Results presented in the current study indicate that a new and potentially virulent strain of strongly hemolytic Brachyspira is circulating among swine herds in the United States. Given the amount of genetic divergence between these novel isolates and other Brachyspira species, these NSH isolates likely represent a new species of Brachyspira, for which the provisional name of “Brachyspira hampsonii” is proposed. Although the determination as to whether these novel isolates represent a new species may seem like a semantic issue, the existence of significant genetic divergence between these isolates and other officially recognized Brachyspira species should not be overlooked, especially given the fact that these novel isolates are strongly hemolytic and phenotypically unique. The current findings highlight the importance of continued research on Brachyspira diversity, pathogenicity, and diagnostics.

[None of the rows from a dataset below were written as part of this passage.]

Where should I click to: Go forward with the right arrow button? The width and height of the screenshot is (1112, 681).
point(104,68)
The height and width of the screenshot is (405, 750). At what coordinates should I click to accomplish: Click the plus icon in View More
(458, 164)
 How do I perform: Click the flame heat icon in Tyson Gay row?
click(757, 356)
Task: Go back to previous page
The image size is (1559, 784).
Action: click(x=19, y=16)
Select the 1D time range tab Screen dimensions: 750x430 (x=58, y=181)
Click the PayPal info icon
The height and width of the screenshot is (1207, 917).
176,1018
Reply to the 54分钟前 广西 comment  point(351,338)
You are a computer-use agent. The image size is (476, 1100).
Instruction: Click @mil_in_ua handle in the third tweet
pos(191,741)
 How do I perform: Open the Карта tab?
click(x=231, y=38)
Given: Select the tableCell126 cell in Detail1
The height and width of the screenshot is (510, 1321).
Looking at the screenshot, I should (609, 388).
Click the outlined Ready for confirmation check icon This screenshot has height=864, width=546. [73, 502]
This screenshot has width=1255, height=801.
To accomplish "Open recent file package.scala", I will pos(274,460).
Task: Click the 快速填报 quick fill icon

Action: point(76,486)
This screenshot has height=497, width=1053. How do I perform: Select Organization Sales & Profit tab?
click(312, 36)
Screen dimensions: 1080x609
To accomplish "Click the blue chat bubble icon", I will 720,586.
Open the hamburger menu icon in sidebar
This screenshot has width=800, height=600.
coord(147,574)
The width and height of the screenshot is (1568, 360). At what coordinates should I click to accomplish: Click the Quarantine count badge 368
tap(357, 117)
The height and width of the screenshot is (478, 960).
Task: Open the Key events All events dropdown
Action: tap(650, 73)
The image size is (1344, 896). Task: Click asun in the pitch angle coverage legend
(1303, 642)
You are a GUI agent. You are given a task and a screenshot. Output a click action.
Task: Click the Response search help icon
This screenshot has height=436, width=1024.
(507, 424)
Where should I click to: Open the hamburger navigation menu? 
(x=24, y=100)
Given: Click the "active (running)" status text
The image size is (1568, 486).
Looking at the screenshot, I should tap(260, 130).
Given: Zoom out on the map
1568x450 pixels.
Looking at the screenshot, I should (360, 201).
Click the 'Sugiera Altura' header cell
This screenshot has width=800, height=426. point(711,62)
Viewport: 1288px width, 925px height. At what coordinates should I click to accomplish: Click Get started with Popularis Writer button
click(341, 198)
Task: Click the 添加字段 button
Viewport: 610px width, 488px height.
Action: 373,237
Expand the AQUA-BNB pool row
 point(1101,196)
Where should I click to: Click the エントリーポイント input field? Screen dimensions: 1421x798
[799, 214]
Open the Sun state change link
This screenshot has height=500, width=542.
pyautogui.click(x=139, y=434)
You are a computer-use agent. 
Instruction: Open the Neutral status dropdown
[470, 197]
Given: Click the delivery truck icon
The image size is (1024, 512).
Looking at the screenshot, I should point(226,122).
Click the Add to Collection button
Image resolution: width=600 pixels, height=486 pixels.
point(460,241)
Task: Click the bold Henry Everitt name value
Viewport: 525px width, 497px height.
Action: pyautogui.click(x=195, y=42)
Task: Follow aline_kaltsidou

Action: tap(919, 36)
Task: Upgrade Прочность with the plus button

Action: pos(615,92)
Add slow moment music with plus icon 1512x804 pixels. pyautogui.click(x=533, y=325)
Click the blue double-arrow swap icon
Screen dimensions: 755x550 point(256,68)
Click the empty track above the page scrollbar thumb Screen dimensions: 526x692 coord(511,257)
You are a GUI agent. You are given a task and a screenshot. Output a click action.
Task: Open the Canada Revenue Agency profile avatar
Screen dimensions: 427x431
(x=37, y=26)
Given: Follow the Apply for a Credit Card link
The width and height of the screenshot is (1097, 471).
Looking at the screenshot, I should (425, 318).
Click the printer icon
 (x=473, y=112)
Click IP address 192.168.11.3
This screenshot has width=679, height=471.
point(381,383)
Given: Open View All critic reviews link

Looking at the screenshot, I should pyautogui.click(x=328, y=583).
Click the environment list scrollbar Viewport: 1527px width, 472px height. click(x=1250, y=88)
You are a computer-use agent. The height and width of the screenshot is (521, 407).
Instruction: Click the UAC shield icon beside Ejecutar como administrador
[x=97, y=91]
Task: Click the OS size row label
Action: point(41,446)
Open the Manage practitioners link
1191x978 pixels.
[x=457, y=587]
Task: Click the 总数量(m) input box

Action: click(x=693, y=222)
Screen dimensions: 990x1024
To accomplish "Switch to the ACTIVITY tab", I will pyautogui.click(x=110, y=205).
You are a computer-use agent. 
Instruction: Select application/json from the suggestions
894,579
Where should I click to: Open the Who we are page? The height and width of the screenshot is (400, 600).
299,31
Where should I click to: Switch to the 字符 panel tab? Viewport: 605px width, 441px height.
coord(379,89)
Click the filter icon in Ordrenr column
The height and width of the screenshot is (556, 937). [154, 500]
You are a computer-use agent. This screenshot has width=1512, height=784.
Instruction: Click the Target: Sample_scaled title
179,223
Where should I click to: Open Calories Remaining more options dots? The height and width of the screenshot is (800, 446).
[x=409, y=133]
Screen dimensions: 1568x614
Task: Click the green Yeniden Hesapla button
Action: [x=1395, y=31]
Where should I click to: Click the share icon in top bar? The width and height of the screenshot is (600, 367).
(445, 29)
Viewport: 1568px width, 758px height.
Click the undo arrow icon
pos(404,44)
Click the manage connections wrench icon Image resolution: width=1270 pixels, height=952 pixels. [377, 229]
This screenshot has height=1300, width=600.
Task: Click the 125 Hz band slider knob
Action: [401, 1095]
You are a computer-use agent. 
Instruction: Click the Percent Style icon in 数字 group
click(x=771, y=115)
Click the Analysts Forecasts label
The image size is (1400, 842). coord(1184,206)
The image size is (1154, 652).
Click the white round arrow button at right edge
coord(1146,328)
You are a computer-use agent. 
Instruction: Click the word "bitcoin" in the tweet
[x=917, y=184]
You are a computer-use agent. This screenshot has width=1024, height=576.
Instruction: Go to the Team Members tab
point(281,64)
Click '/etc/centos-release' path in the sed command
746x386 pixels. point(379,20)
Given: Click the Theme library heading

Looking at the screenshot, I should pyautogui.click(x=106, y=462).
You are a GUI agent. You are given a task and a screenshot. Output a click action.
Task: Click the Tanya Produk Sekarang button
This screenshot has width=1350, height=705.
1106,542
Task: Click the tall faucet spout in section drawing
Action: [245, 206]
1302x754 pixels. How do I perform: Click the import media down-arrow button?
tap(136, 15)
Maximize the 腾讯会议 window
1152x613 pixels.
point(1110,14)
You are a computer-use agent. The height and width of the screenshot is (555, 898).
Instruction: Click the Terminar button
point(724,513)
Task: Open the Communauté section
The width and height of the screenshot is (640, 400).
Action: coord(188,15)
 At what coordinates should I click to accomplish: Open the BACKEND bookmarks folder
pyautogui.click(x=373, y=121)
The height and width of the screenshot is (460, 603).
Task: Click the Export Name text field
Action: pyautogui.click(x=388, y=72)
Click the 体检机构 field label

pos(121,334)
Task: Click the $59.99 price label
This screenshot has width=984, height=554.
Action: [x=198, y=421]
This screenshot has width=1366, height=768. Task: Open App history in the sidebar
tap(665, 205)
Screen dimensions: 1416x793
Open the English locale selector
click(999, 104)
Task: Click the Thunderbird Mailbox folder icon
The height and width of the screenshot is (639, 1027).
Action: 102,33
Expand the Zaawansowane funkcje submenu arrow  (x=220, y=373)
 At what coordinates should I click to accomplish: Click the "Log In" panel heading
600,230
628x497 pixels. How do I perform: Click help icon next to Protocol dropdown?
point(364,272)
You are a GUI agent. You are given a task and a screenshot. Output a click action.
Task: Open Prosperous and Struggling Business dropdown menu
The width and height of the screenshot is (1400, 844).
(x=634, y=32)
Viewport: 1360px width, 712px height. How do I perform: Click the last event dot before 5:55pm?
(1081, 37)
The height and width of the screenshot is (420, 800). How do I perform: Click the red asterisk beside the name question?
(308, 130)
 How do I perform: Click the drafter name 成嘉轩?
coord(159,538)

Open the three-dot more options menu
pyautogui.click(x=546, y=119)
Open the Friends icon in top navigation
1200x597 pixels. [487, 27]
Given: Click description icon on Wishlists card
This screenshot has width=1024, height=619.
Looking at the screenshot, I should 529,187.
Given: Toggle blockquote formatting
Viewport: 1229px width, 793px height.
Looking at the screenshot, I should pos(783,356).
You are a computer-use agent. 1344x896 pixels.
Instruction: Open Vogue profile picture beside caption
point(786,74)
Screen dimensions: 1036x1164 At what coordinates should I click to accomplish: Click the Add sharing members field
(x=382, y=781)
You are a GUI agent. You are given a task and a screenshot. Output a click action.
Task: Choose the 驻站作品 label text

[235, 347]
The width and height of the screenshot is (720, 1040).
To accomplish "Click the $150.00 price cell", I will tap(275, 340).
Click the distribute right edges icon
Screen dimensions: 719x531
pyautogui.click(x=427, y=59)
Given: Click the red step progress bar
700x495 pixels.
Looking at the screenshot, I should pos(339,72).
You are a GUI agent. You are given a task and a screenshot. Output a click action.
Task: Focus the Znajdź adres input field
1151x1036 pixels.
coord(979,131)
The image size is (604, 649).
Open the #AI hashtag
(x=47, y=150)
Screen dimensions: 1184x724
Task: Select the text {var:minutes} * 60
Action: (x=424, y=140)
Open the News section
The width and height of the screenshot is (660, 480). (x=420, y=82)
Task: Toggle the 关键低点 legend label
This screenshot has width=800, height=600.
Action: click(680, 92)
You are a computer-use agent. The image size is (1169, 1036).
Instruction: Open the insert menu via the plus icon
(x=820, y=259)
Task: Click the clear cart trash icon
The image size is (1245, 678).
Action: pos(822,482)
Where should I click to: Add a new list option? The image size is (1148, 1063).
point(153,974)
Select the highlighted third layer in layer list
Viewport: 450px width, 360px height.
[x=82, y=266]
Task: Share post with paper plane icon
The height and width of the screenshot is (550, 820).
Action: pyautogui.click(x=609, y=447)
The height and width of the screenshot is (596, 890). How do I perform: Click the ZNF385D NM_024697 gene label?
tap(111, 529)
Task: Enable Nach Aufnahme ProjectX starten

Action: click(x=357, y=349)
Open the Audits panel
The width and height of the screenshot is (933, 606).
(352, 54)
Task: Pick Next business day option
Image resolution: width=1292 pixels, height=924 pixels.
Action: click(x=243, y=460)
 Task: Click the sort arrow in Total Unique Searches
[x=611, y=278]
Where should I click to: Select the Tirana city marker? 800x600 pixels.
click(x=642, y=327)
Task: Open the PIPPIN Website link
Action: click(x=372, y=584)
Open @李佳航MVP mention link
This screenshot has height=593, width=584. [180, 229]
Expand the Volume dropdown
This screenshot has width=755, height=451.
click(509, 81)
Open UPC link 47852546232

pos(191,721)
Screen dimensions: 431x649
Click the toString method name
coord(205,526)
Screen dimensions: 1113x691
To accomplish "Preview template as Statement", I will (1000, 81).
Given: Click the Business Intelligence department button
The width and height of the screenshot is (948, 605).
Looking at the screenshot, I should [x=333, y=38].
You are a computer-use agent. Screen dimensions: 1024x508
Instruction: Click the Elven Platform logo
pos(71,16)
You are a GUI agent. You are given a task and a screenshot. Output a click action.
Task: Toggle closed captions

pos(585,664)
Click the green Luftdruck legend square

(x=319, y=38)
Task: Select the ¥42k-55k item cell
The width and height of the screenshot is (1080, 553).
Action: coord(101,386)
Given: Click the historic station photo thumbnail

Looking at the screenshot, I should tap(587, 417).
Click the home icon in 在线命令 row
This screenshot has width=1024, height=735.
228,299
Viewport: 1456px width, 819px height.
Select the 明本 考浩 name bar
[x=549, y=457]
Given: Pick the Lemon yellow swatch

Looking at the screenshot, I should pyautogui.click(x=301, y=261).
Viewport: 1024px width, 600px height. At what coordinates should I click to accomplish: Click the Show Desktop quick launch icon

Description of “Brachyspira hampsonii ”. “Brachyspira hampsonii” is a Gram-negative intestinal spirochete provisionally belonging to the genus Brachyspira. The species shares similar morphology and culture characteristics with other members of the genus. Members of the species can be distinguished genetically from other Brachyspira species by the sequence of their nox gene, their 16S rRNA gene sequence, and by the results of MLST analysis. “Brachyspira hampsonii” is strongly beta-hemolytic, but can be distinguished from the other strongly beta-hemolytic species (B. hyodysenteriae and “B. suanatina”) by being indole negative. Members of the species are negative for hippurate, alpha-galactosidase, and alpha-glucosidase. Strains of “B. hampsonii” clade I and clade II are generally beta-glucosidase positive and negative, respectively. The type strain for “B. hampsonii” clade I has been designated as isolate NSH-16, and the type strain for “B. hampsonii” clade II isolates has been designated NSH-24. Both of these type strains have been deposited with ATCC.
Footnotes
Acknowledgements
The authors would like to thank Dr. David Hampson and his laboratory (Murdoch University, Australia), for providing the 16S rRNA sequence of “Serpulina sp. P280/1”. The authors are also thankful to the Minnesota Veterinary Diagnostic Laboratory, College of Veterinary Medicine, University of Minnesota, for technical help.
a.
American Type Culture Collection, Manassas, VA.
c.
QIAquick PCR Purification Kit, Qiagen, Valencia, CA.
d.
ABI 373 XL DNA Sequencer, Applied Biosystems, Foster City, CA.
e.
BigDye Terminator v3.1 Cycle Sequencing Kit, Applied Biosystems, Foster City, CA.
g.
Sequencher version 10.1, Gene Codes Corp., Ann Arbor, MI.
h.
Kindly provided by Dr. David Hampson, Murdoch University, Perth, Western Australia.
i.
BBL Taxo Hippurate discs, Becton, Dickinson and Company, Franklin Lakes, NJ.
j.
API ZYM, bioMérieux SA, l’Etoile, France.
Declaration of conflicting interests
The author(s) declared no potential conflicts of interest with respect to the research, authorship, and/or publication of this article.
Funding
The author(s) received no financial support for the research, authorship, and/or publication of this article.